There was a silence. It lasted for ever. Then Alex sighed. "It doesn't have to be like that. I only want what is right for me. I want what is mine."

Dave felt the anger rising. "But you know perfectly well that you can have that without walking out. I let you make your own decisions, I let you lead your own life, don't I?"

"Let me? You let me?" Alex was close to breaking point. "Don't you see that's what this is all about? You have no right to 'let me' do anything. I am an individual, I am your equal -- I don't need your permision …"

They stood there in the hallway, glowering. Dave swallowed hard. "I don't want you to go. You don't have to go. We can make this work, really, we can. I know we can."

Alex sighed again. "It's too late, Dave. I have to do what is right for me. It's going to be better for both of us if I leave. I need to be my own person, an independent person. If you're reasonable about this, I know we can stay on good terms, as friends, neighbours."

A tear rolled down Dave's cheek. "I just don't think you've thought this through. What will you live on? Who will look after you when you're ill? You think it's going to be easy living on your own, but it's not. You have to understand -- if you walk out through that door, you can't come back. You just can't."

Another silence. "Listen," Alex said. "If you let me keep my keys to the house, I'll let you have a key to my new place. You'll always be welcome if I'll be welcome here. We don't need to erect barriers, we can still be members of the same clubs, the same groups. We'll still have the same friends."

"No, Alex, we won't." There was a hard edge now to Dave's voice. "You're dreaming. The clubs will throw you out. Remember, we have joint membership. You'll have to apply all over again. And our friends will take sides. Alex, I hate to say this, but I have many more friends than you do. You could end up very lonely."

The ugliness had already started. Both of them knew that this was how it was going to be. In truth, both had known for years that it might come to this: for decades, the signs had been there, but somehow neither had been ready for the final step.

Many of Alex's friends had been urging him to take charge of his own life. "You don't need Dave and his chums," they would tell him. "You have money of your own, you're bright, of course you can look after yourself. Look in the mirror, Alex, do you really see someone who can't cope on their own?"

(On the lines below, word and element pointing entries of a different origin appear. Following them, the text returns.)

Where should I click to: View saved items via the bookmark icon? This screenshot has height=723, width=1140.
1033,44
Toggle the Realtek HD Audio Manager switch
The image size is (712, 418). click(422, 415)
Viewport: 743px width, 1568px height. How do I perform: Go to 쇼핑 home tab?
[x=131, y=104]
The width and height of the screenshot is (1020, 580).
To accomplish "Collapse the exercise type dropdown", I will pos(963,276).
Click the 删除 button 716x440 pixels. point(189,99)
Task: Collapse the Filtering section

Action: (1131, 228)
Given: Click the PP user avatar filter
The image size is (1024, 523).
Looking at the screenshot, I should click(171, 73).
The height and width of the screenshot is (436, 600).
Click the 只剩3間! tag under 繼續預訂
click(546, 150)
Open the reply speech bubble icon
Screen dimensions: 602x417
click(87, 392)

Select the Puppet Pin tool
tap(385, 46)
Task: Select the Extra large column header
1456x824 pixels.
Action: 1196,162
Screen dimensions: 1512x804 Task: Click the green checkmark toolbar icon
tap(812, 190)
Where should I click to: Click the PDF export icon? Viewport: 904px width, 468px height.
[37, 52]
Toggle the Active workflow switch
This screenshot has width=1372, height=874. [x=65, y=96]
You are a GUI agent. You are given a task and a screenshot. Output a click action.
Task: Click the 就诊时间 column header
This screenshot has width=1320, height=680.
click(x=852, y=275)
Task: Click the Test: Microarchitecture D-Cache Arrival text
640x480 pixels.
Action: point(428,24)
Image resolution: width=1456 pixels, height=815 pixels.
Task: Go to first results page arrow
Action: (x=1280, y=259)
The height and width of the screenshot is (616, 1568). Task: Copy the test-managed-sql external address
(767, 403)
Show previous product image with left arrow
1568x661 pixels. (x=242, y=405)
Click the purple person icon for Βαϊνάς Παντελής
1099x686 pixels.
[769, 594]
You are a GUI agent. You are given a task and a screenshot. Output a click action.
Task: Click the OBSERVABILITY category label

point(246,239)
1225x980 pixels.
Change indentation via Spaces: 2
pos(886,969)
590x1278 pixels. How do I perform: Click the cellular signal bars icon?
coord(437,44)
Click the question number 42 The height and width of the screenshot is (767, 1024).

Perhaps Dave had been wilfully blind. Perhaps he had chosen not to notice. If he ever mentioned his fear that one day Alex might walk away, his chums would scoff. "Alex? Don't be daft. He knows he's on to a good thing. Why would he walk out?"

Of course, they had under-estimated him. He hadn't been to their school; he wasn't from their background. He didn't speak like them. And now it might be too late. Alex was standing at the doorway, and Dave was desperate. What would people say if Alex did walk out on him? His only hope was that some of Alex's friends might be urging him to think again. Some, he knew, thought the two of them -- the odd couple -- should stay together. But time was running out.

All he could hear was the ticking of the grandfather clock.